Seagate Fined $300M for Shipping Drives to Huawei

Facts

  • The US Commerce Department on Wednesday announced that Seagate Technology Holdings PLC has agreed to pay a $300M fine for shipping more than $1.1B worth of hard disk drives to Chinese tech company Huawei, in violation of US export control laws.1
  • Seagate reportedly sold 7.4M hard drives in 2021 to Huawei, which the US placed on its Entity List in 2019, prohibiting firms from doing business with it without a government license.

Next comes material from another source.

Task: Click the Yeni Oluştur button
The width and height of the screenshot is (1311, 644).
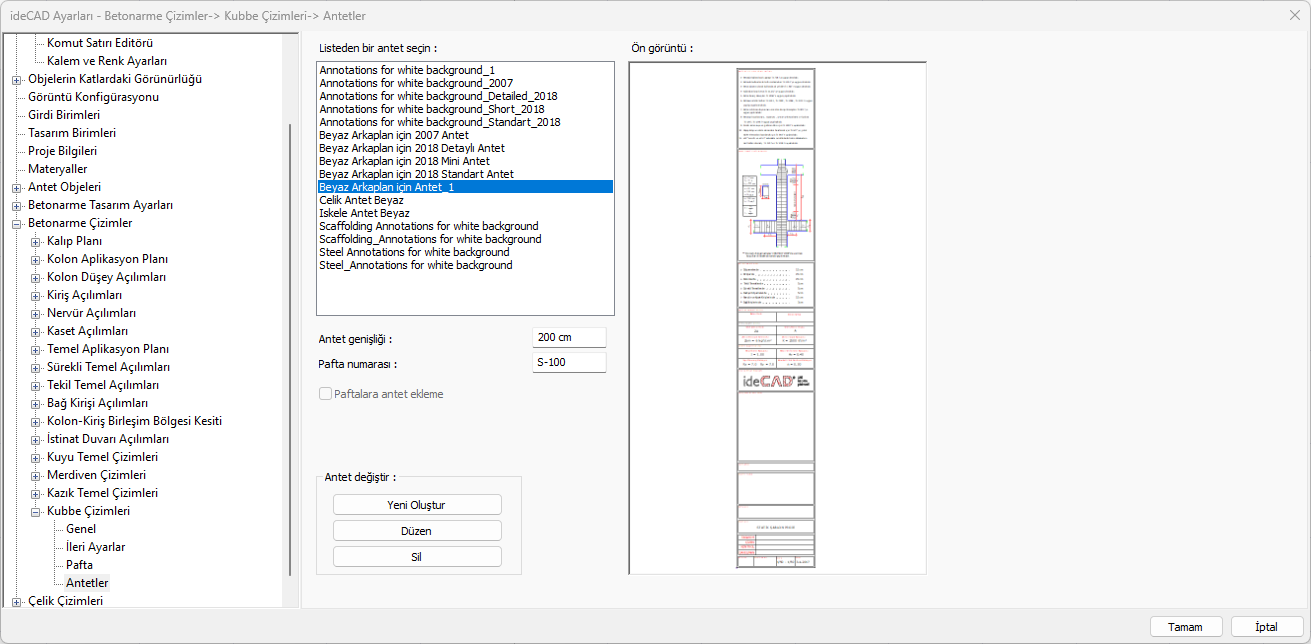Action: coord(417,505)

The sales also violated an August 2020 foreign direct-product rule.2
  • Regulators allege Seagate, which profited roughly $150M from the deal, also prioritized its relationship with Huawei over at least one US customer and extended lines of credit totaling $1B to Huawei, allowing it to order an "increasing volume" of hard drives.3
  • The Dublin-based company publicly announced in 2020 its plans to continue doing business with Huawei and later entered a three-year cooperation agreement with the Chinese company. CFO Gianluca Romano said in September of that year, "I don’t see any particular restriction for us."4
  • The penalty, to be paid in $15M quarterly installments beginning in October, will reportedly be roughly equivalent to one-quarter of Seagate's net income over the last few years. Its net income for 2023, however, is projected to be $400M.2
  • This penalty comes as two other primary hard drive suppliers to China – Western Digital Corp and Toshiba Corp – ceased shipments to Huawei after the new rule took effect in 2020, according to a 2021 US Senate Commerce Committee report.1

Sources: 1Reuters, 2BNN, 3CNBC, and 4Wall Street Journal.

Narratives

  • Pro-China narrative, as provided by Global Times. Plainly, the US is bullying domestic and foreign companies from doing business with China. America should follow the lead of its counterparts in the EU and around the world in seeking favorable economic ties with Beijing rather than using its status as an economic power to gain an edge.
  • Anti-China narrative, as provided by Foreign Policy. If the fact that China controls every domestic company wasn't reason enough, Huawei's founder was a Chinese military engineer before building the company, and it is, inarguably, a risk to US national security and the security of Western private companies. US sanctions are for the benefit of the whole free world and its economy, so it's important that companies abide by trade regulations such as these.